C++ standard (and C for that matter) allows to create (not dereference though) a pointer to one element past the end of the array. Does this mean that an array will never be allocated at such a location that its last element ends at the memory boundary? I understand that in practice some/all implementation might follow this convention, but which one the following is true:
Is anything different for the case of C?
Update: It seems like 1 is the correct answer. See answer from James Kanze below, and also see efence
(http://linux.die.net/man/3/efence - thanks to Michael Chastain for the pointer to it)
An implementation must allow a pointer to one past the end to exist. How it does this is its business. On many machines, you can safely put any value into a pointer, without risk (unless you dereference it); on such systems, the one past the end pointer may point to unmapped memory—I've actually encountered a case under Windows where it did.

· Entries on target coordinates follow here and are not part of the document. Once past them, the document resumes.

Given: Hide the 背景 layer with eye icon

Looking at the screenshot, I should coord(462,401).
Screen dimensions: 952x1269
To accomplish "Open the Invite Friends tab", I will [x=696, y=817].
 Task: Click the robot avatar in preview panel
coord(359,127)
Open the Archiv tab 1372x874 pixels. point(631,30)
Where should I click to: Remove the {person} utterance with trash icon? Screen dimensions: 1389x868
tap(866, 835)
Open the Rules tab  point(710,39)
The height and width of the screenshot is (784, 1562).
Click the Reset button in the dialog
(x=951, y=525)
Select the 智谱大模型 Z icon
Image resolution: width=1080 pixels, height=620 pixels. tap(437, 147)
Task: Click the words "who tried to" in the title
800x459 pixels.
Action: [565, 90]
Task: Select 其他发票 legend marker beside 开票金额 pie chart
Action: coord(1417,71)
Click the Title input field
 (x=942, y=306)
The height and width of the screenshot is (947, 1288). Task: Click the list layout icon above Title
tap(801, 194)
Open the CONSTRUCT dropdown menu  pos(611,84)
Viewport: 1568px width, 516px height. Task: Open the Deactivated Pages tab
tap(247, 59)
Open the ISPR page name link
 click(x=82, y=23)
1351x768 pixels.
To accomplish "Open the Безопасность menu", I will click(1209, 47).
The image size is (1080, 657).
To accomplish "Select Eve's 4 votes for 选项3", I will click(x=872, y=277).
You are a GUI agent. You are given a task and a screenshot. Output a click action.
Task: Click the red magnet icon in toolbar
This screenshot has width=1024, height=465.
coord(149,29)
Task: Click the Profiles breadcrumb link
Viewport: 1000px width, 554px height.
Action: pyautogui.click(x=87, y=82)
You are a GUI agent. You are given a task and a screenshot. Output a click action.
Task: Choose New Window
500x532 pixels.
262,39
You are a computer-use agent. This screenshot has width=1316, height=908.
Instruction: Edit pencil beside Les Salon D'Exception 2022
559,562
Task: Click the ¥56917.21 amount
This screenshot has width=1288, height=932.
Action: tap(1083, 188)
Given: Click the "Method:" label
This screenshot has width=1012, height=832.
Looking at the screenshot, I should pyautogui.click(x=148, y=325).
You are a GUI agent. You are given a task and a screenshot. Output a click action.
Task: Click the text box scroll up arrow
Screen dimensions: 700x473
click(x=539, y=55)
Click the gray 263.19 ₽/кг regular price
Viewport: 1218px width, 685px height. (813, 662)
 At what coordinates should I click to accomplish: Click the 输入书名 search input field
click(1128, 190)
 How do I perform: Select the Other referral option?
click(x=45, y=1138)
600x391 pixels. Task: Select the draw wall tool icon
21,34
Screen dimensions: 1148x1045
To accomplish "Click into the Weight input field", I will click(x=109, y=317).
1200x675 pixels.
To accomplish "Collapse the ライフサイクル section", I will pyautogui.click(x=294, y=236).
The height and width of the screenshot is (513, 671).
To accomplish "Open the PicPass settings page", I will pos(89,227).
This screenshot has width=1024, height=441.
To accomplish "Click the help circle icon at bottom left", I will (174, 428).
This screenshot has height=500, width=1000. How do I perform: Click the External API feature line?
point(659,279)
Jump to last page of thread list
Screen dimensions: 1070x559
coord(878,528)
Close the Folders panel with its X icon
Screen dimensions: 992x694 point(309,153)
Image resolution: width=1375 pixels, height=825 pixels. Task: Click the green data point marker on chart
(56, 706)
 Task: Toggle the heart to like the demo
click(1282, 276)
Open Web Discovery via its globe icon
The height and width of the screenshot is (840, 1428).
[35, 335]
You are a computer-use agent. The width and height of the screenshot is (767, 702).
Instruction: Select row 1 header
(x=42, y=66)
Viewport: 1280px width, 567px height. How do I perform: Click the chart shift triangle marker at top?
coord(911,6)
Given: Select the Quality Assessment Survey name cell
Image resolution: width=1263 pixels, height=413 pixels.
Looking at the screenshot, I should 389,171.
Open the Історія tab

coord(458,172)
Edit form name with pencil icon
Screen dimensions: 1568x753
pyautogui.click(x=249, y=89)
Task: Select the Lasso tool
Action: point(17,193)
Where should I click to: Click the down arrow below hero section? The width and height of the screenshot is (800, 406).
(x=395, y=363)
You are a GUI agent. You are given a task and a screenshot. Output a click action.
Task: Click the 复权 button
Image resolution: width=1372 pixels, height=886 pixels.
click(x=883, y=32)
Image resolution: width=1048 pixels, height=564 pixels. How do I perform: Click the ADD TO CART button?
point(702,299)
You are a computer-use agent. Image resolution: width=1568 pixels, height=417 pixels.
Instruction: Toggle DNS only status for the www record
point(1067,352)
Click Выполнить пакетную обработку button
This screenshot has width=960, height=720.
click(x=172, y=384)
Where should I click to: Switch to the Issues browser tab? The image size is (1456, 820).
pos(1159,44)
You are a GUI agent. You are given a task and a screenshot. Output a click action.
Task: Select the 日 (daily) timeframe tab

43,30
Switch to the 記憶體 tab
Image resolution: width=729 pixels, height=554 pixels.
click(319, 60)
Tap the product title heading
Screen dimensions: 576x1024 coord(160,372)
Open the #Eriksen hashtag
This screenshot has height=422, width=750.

On other machines, just loading a pointer to unmapped memory into a register will trap, causing the program to crash. On such machines, the implementation must ensure that this doesn't happen, either by refusing to use the last byte or word of allocated memory, or by ensuring that all use of the pointer other than dereferencing it avoids any instructions which might cause the hardware to treat it as an invalid pointer. (Most such systems have separate address and data registers, and will only trap if the pointer is loaded into an address register. If the data registers are large enough, the compiler can safely load the pointer into a data register for e.g. comparison. This is often necessary anyway, as the address registers don't always support comparison.)
Re your last question: C and C++ are exactly identical in this respect; C++ simply took over the rules from C.